A riqueza influencia-nos como a água do mar. Quanto mais bebemos, mais sede temos. O mesmo vale para a fama.
Arthur Schopenhauer
Também podemos encontrar plenitude prestando atenção em acontecimentos aparentemente pequenos. Experiências que antes te pareciam “bobas/ingênuas”, como testemunhar o desabrochar de uma flor, podem se transformar em recordações eternas (epifanias). Na verdade, precisamos aceitar que para satisfazer-se não basta desapegar-se, ter menos coisas.
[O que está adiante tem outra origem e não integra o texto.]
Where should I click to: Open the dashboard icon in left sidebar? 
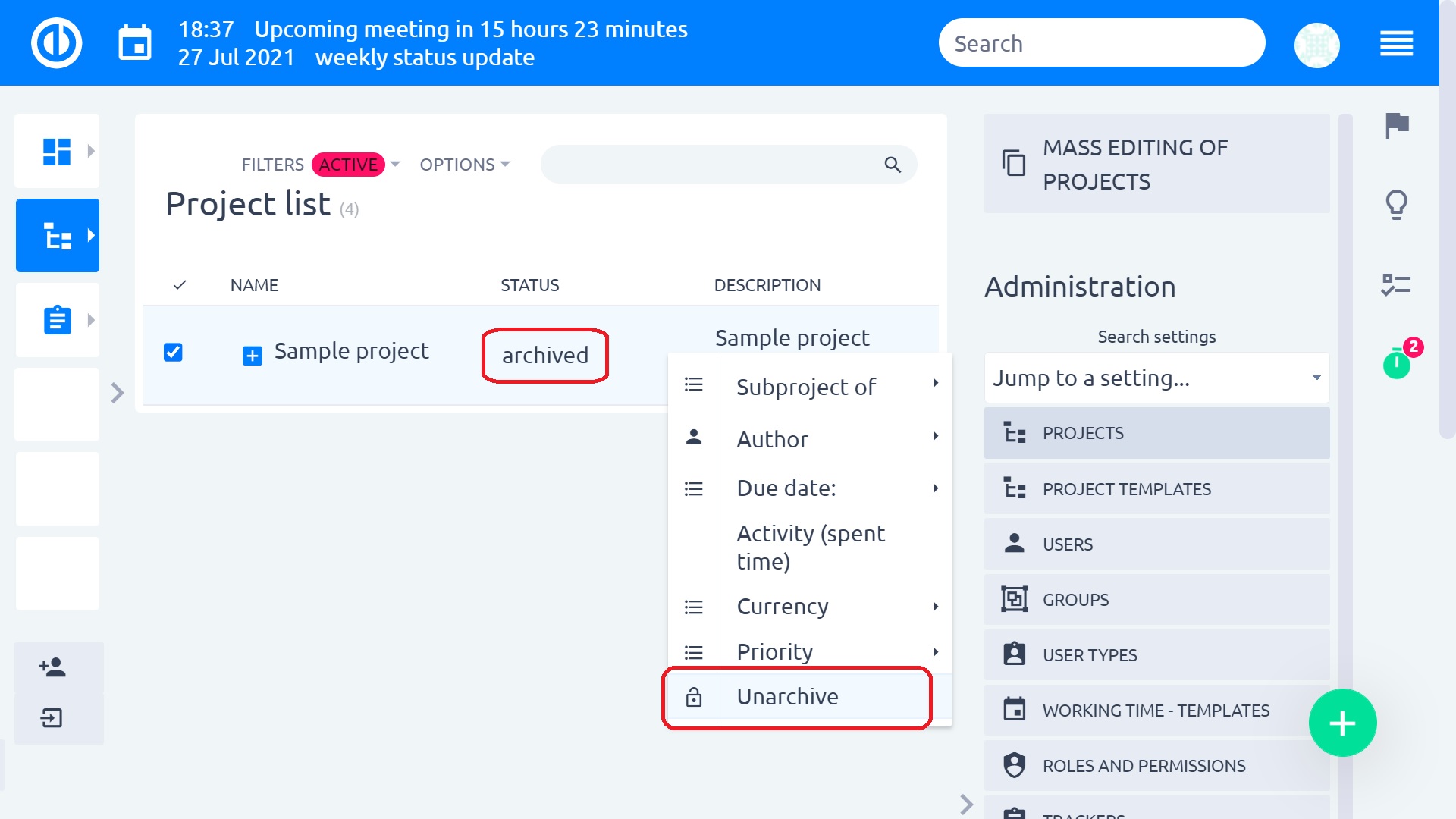[57, 151]
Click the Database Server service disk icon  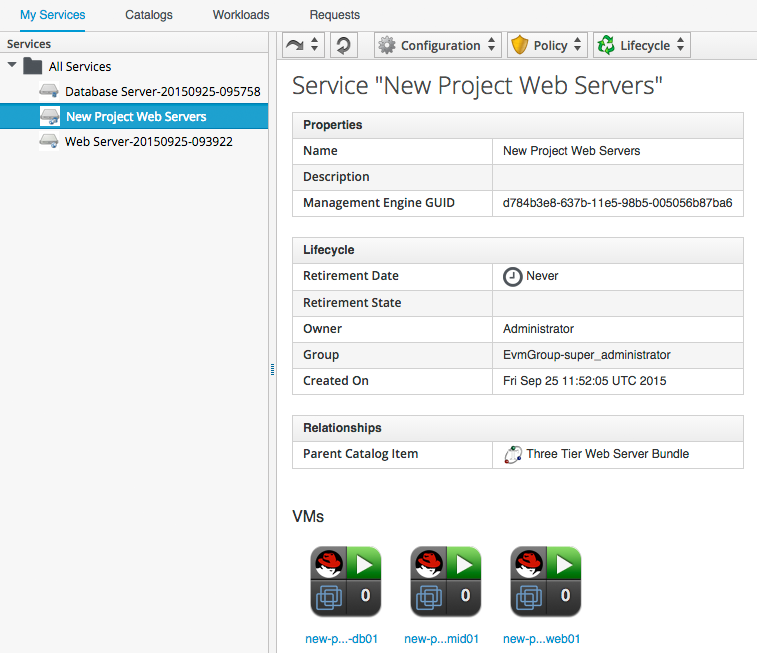click(49, 91)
Atitude valiosa mesmo é descer da esteira hedônica, a verdadeira causa das acumulações. “Podemos escolher entre o apego e o impulso de ter mais ou usar o livre arbítrio e o autocontrole para combater a criatura pré-histórica que mora em nós. A liberdade está na capacidade de viver com prazer e alegria, não no que possuímos.”
Gostei muito desse artigo. Aparentemente simples, trouxe um monte de reflexões para digerir. É um daqueles textos para reler, fazendo anotações.
Obrigado, Sérgio. Acho que vai me ajudar muito.
Caro Alex, fico feliz por ter te alcançado de alguma forma. Abraço!